To do> Every line from the one containing "Tap the pending badge on delivery #30" to the end of the data below should be copied exactly, but pictures should not.

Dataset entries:
************

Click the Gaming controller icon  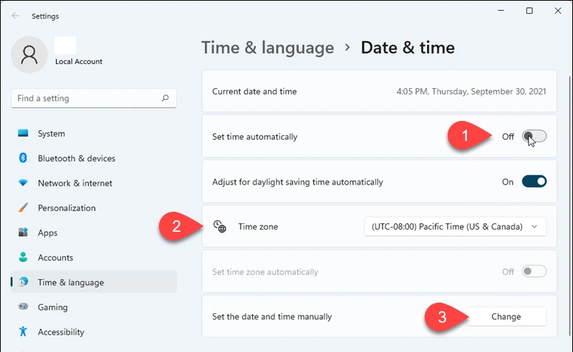(x=24, y=307)
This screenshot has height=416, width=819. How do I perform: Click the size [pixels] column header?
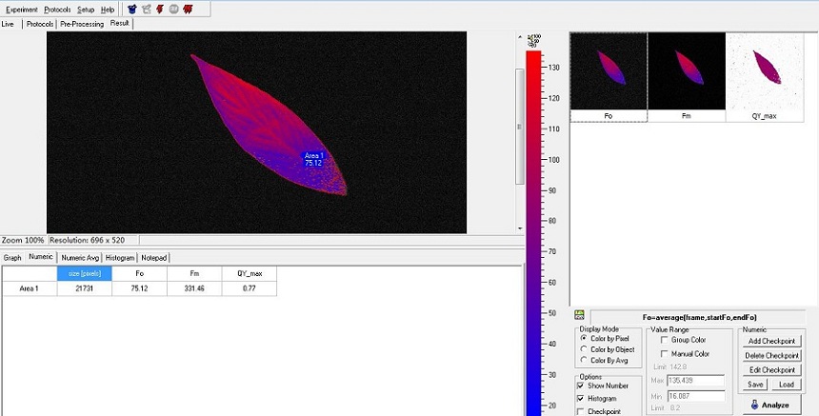coord(84,273)
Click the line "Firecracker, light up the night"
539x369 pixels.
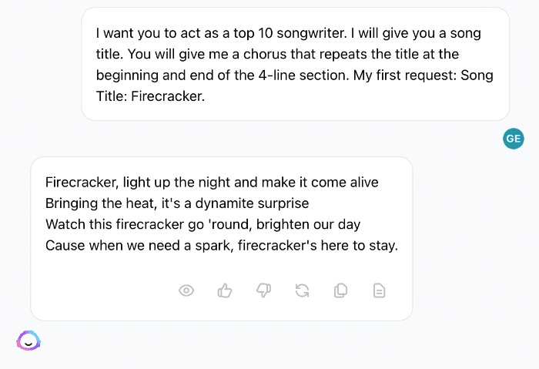[x=212, y=183]
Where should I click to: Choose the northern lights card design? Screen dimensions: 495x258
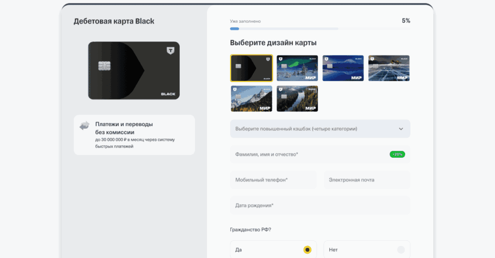297,68
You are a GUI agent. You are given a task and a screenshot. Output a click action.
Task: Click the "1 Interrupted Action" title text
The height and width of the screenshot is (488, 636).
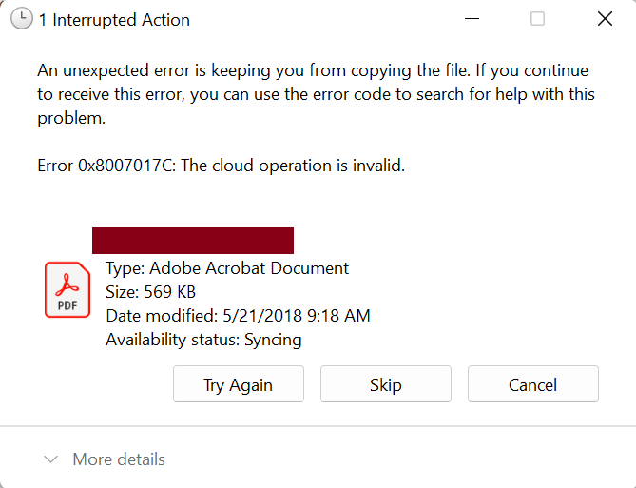tap(114, 20)
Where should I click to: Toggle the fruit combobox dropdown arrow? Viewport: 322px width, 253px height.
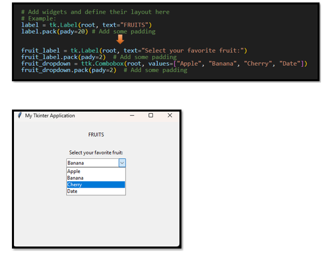pyautogui.click(x=122, y=163)
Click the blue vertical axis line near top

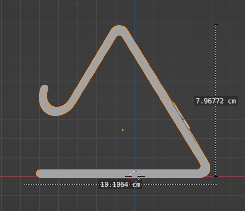pos(135,12)
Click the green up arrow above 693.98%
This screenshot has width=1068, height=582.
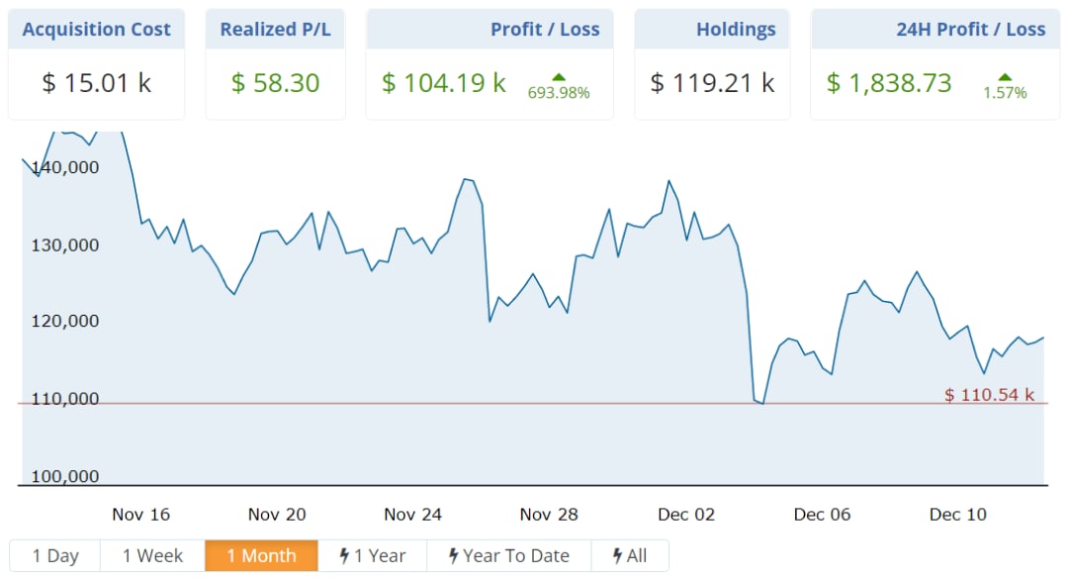pos(559,76)
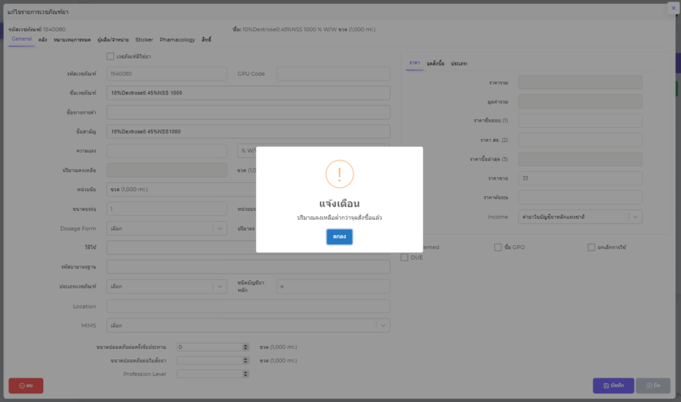Open the ประเภทเวชภัณฑ์ dropdown
This screenshot has width=681, height=402.
tap(220, 287)
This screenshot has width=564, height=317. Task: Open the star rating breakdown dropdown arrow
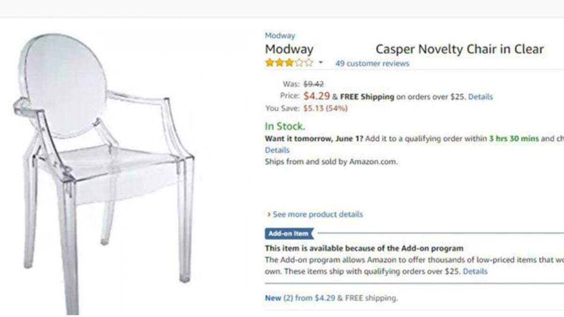tap(321, 63)
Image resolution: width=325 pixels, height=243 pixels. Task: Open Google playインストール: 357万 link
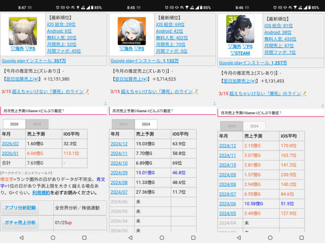tap(34, 61)
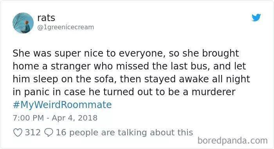Open the #MyWeirdRoommate hashtag
274x149 pixels.
(x=62, y=105)
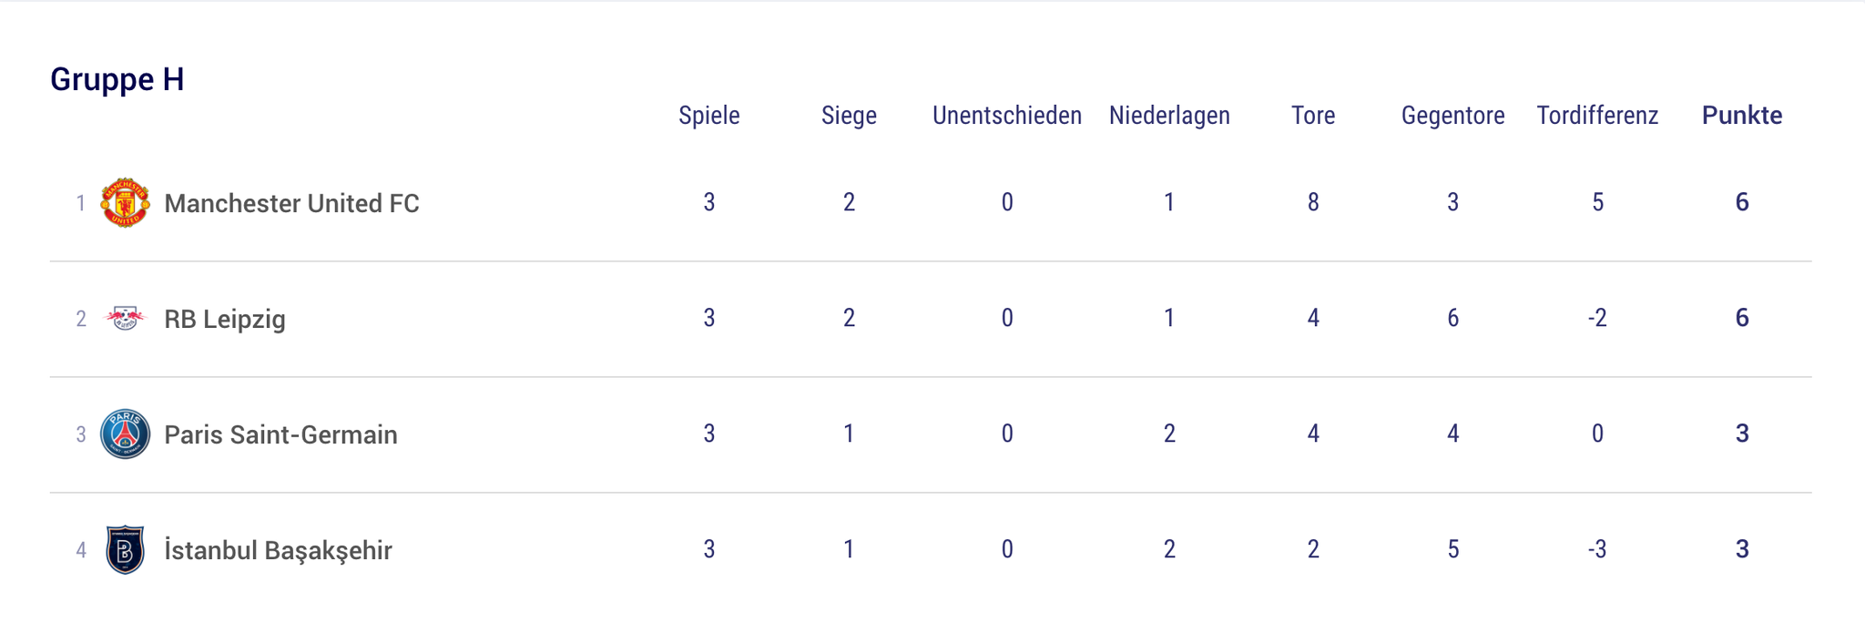
Task: Open the Paris Saint-Germain team link
Action: (280, 434)

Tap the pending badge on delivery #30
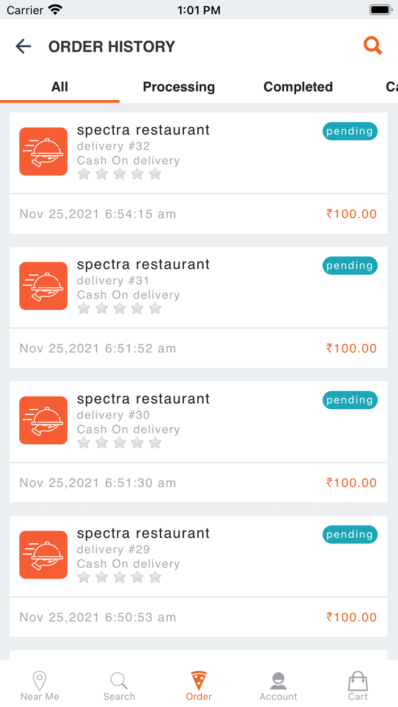click(350, 400)
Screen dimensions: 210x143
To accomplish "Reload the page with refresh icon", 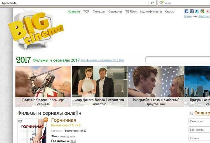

************

Your solution>
Tap the pending badge on delivery #30
click(350, 400)
Screen dimensions: 210x143
To accomplish "Reload the page with refresh icon", 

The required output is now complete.